Photo: snugglepup via Flickr
In these times of economic crisis, rising poverty, and diet-related health problems, you'd think local governments would have bigger priorities than counting the number of squash and broccoli plants on people's lawns. Unfortunately that's not the case for Georgia resident Steve Miller, a landscaper by profession and organic farmer by heart, who's been caught tomato-red-handed growing a downright offensive number of vegetable plants on his property outside of Atlanta. (The exact number of criminal plants unknown.)
Dubbed "Cabbage-Gate" by friends and neighbors of Miller, officials in Dekalb County, Georgia, are suing him for $5,000 in fines for not having his land properly zoned to grow such an apparently ridiculous number of vegetables -- even after he stopped growing them and got rezoned.
If the county is suing this long-time hobby farmer for growing too many vegetables, how many are "acceptable" anyway?
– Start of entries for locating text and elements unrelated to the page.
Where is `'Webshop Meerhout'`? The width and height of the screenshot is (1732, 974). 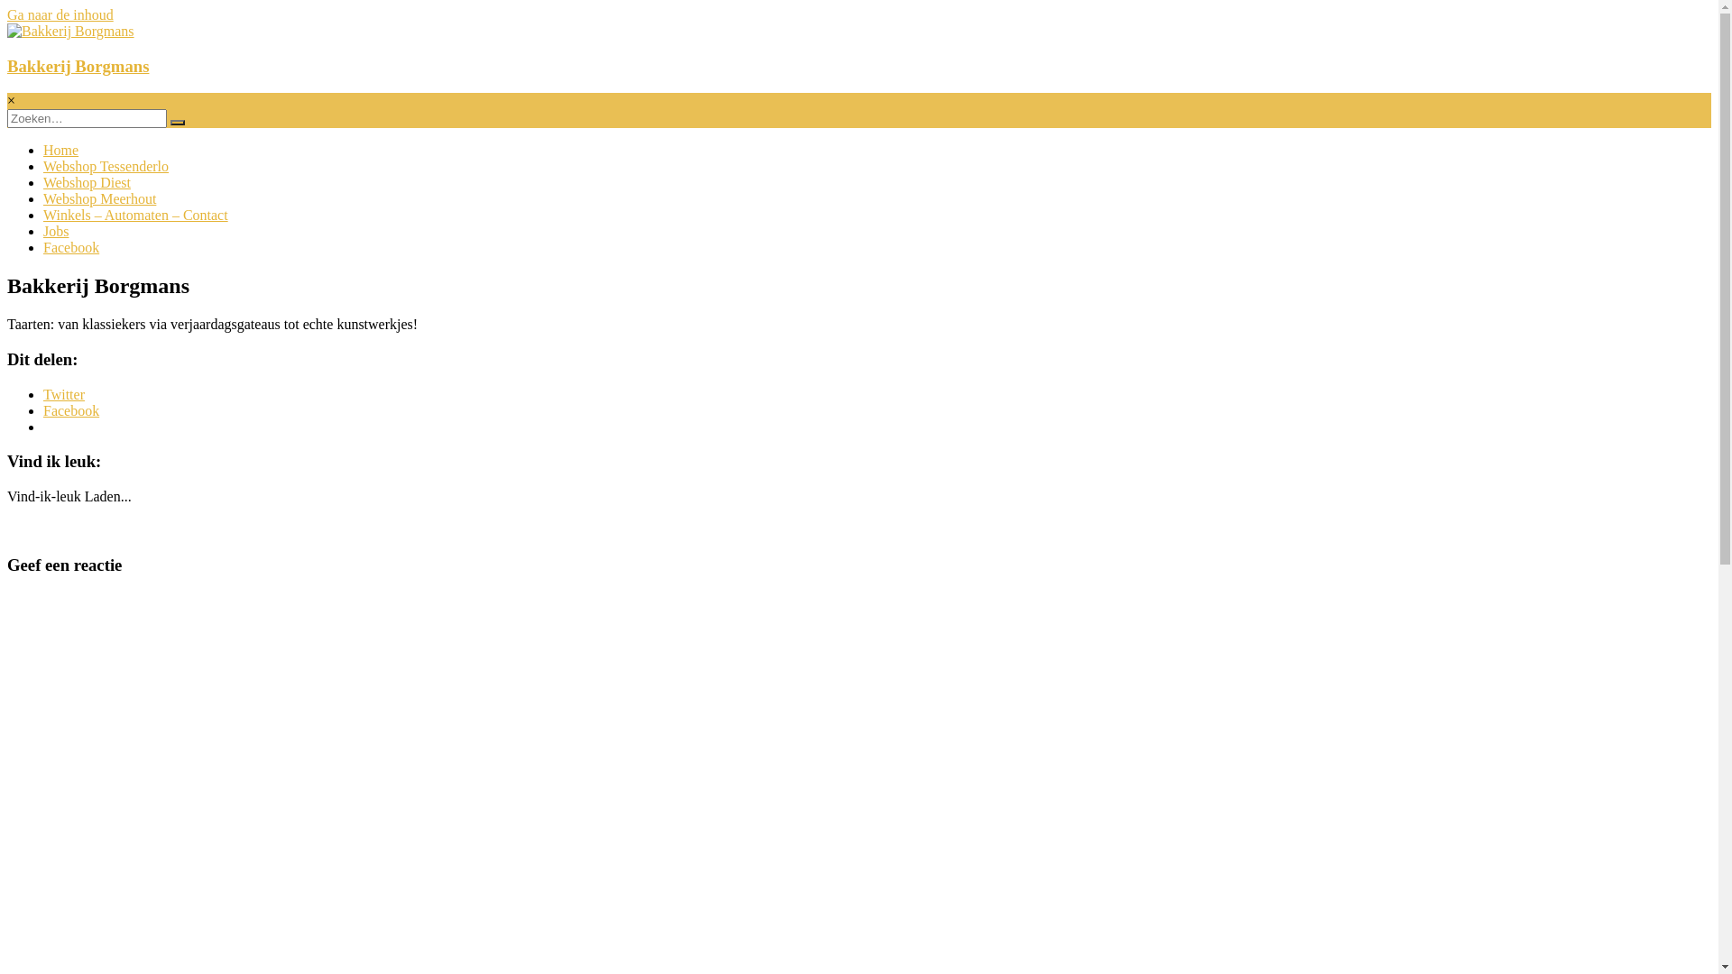 'Webshop Meerhout' is located at coordinates (43, 198).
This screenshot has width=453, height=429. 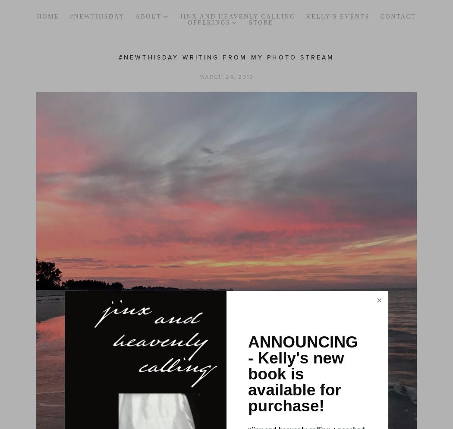 What do you see at coordinates (161, 28) in the screenshot?
I see `'About Kelly'` at bounding box center [161, 28].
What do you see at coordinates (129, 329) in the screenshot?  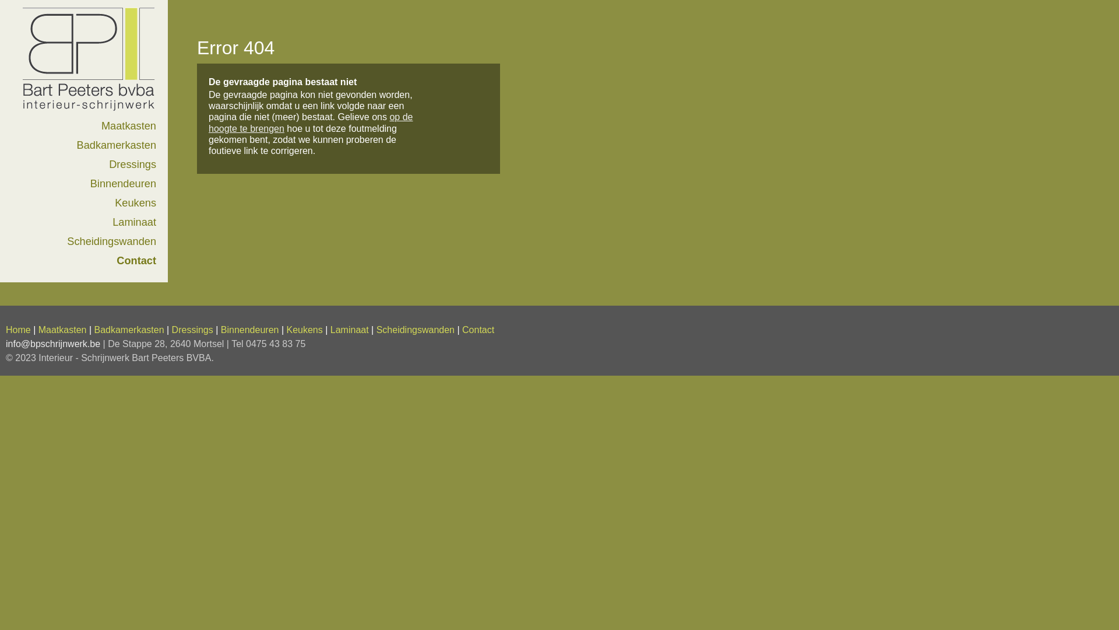 I see `'Badkamerkasten'` at bounding box center [129, 329].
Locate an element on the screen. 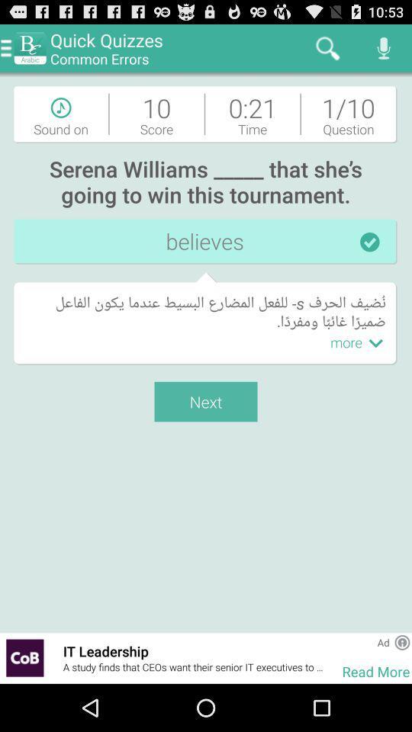 Image resolution: width=412 pixels, height=732 pixels. app above read more item is located at coordinates (382, 641).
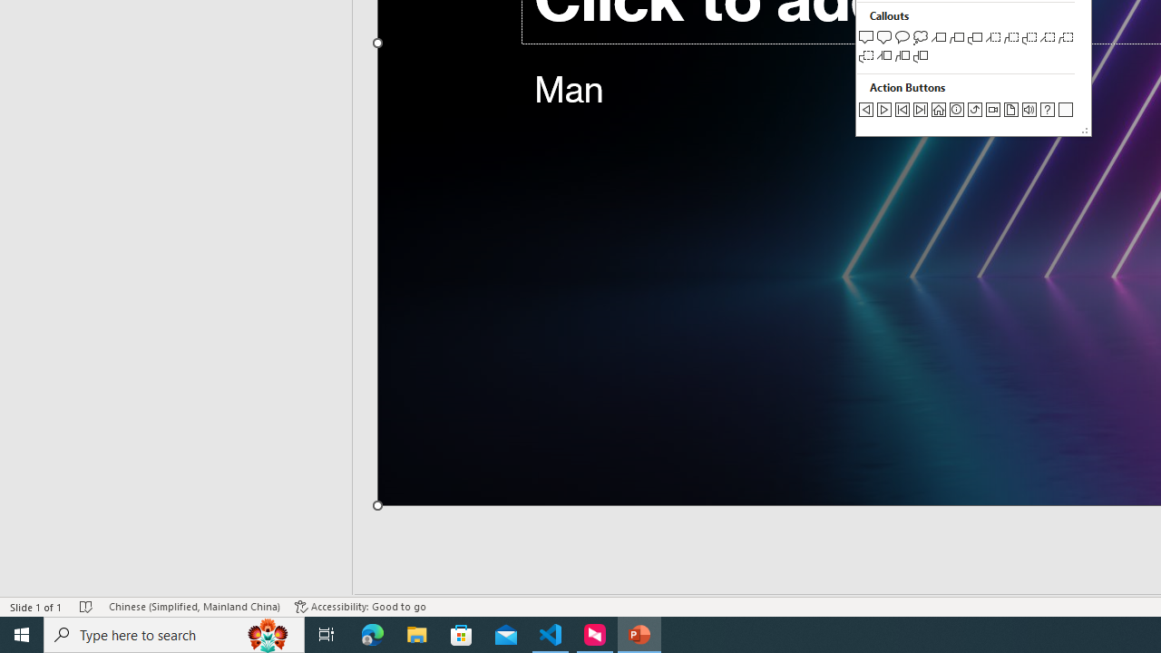  Describe the element at coordinates (360, 607) in the screenshot. I see `'Accessibility Checker Accessibility: Good to go'` at that location.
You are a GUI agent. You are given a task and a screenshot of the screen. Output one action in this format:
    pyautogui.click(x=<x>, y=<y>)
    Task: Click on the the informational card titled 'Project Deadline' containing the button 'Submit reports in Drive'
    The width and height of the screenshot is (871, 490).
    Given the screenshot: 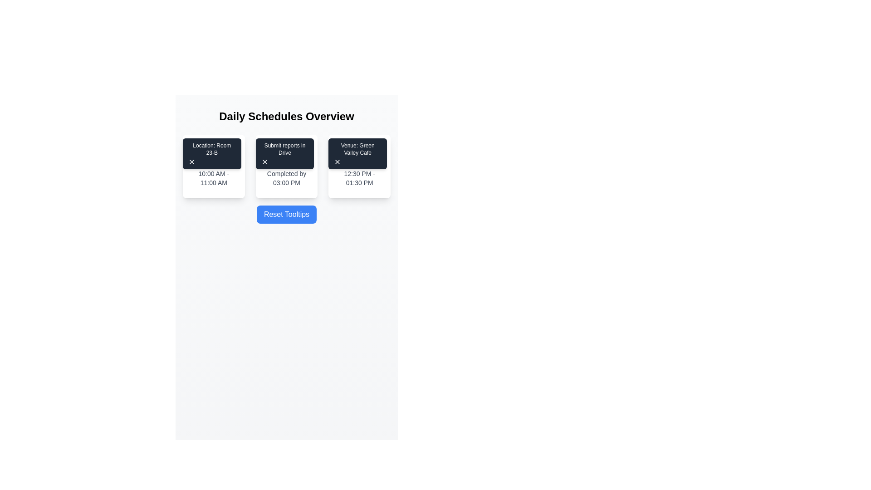 What is the action you would take?
    pyautogui.click(x=285, y=153)
    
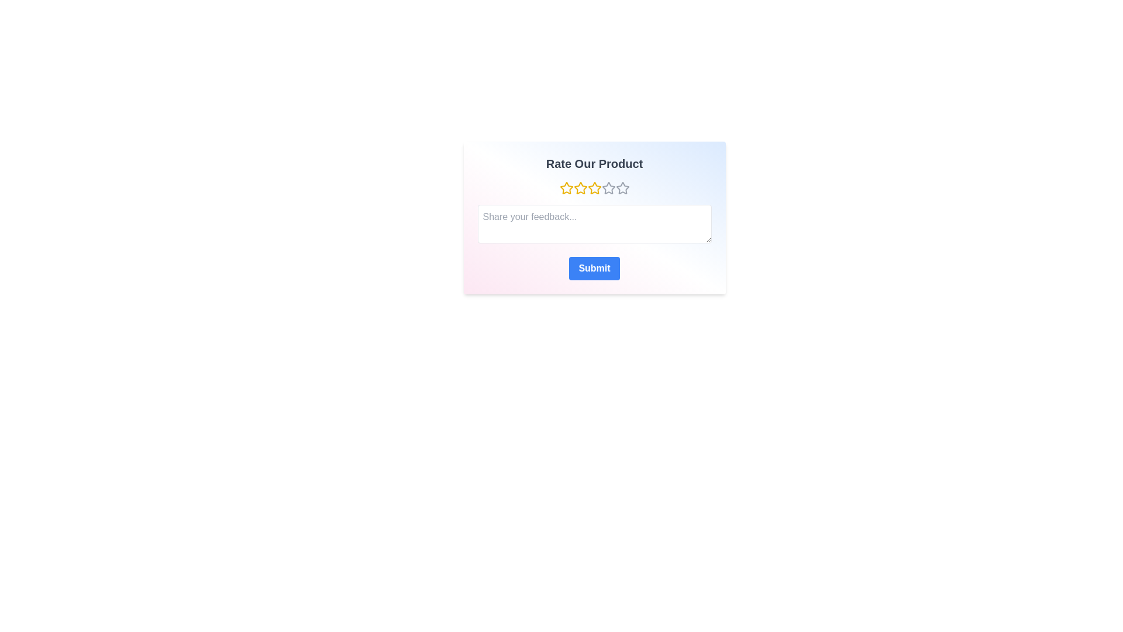  Describe the element at coordinates (608, 187) in the screenshot. I see `the star corresponding to 4 to preview the rating` at that location.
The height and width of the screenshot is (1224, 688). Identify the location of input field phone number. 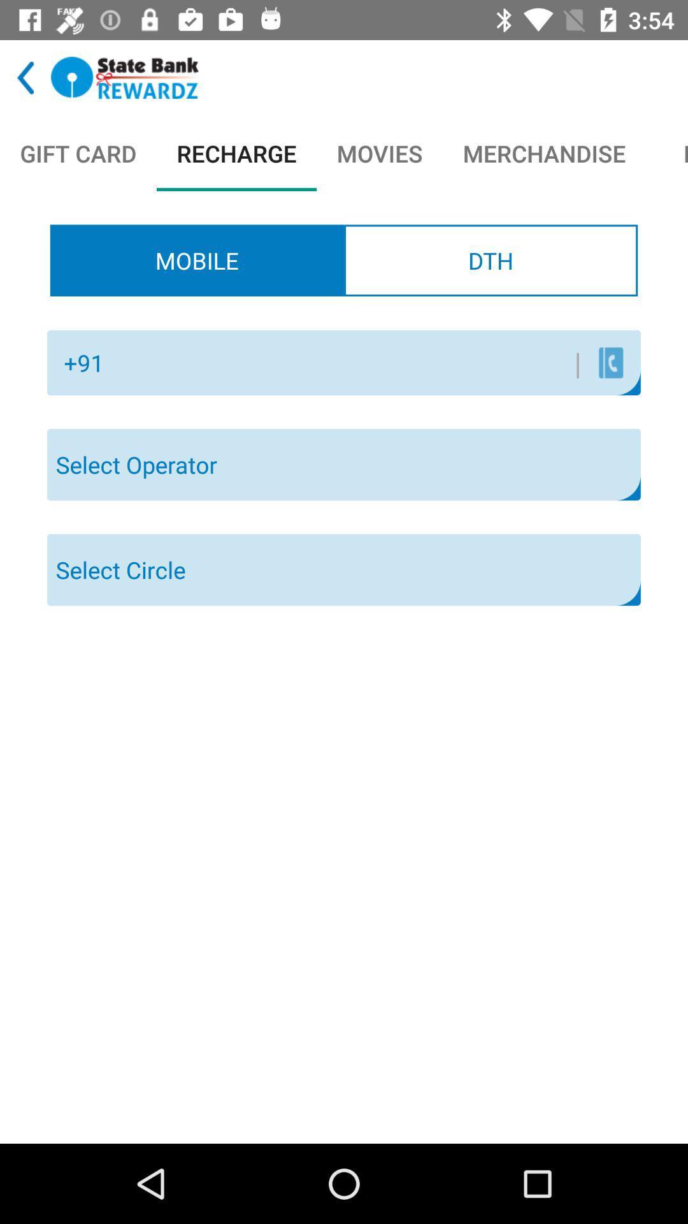
(347, 362).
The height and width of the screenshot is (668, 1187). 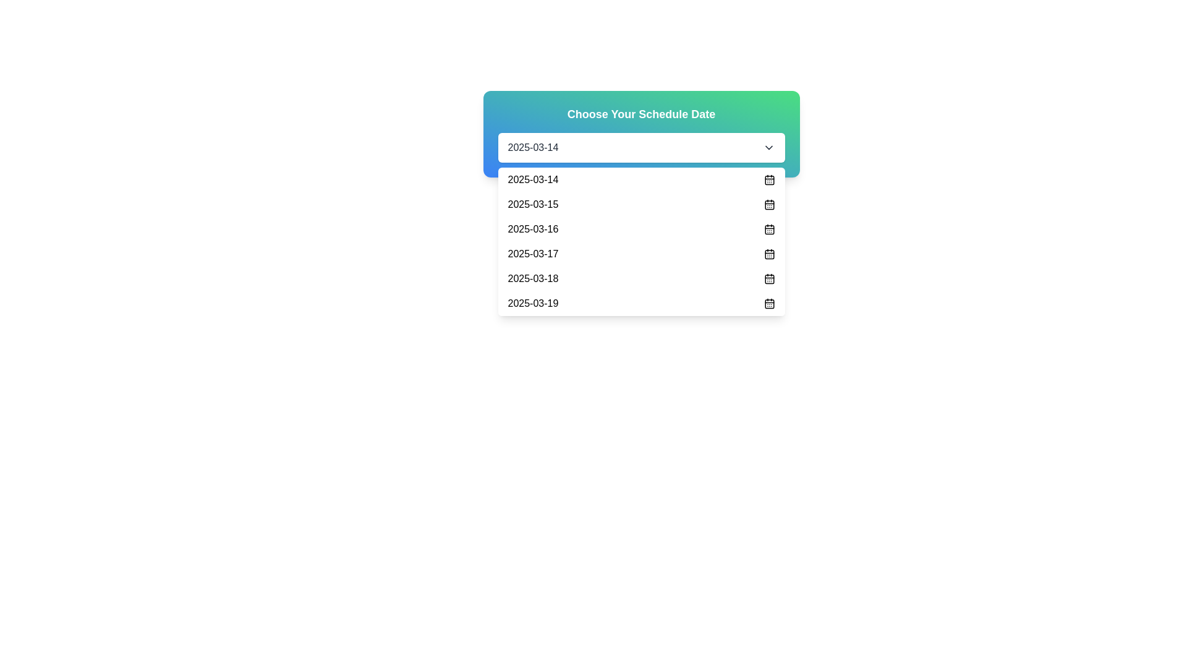 What do you see at coordinates (641, 303) in the screenshot?
I see `the sixth item in the dropdown menu` at bounding box center [641, 303].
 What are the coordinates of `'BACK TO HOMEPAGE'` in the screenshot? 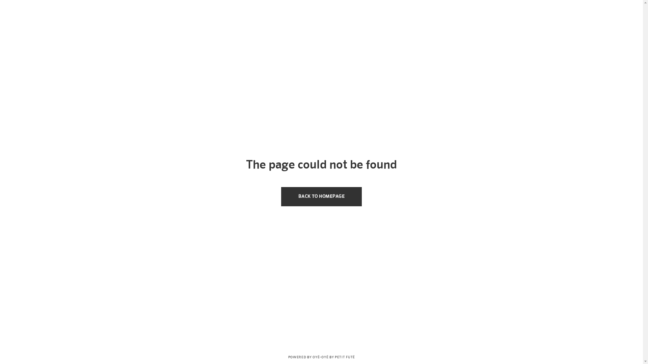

Twenty? Eleven? As many as you want as long as that doesn't include cabbage?
via grist.org
Just when I thought life could not get more silly - this!
This weekend I will be talking more about our disconnect with food and the natural world.
My context - Jane Jacobs said that Dark Ages arrive when people forget. When they forget because of a cultural bias how to do important things.
Such as today - how to raise a child - what an education is - how to grow and cook food. All of these things are of course connected in one meta thing that we have forgotten - that we are part of nature and how nature herself works.
We have disconnected from nature and so we have got completely lost.
This weekend I will offer up a few stories of how others are finding their way home - stories that any of us can emulate. For the way home is available - we can remember.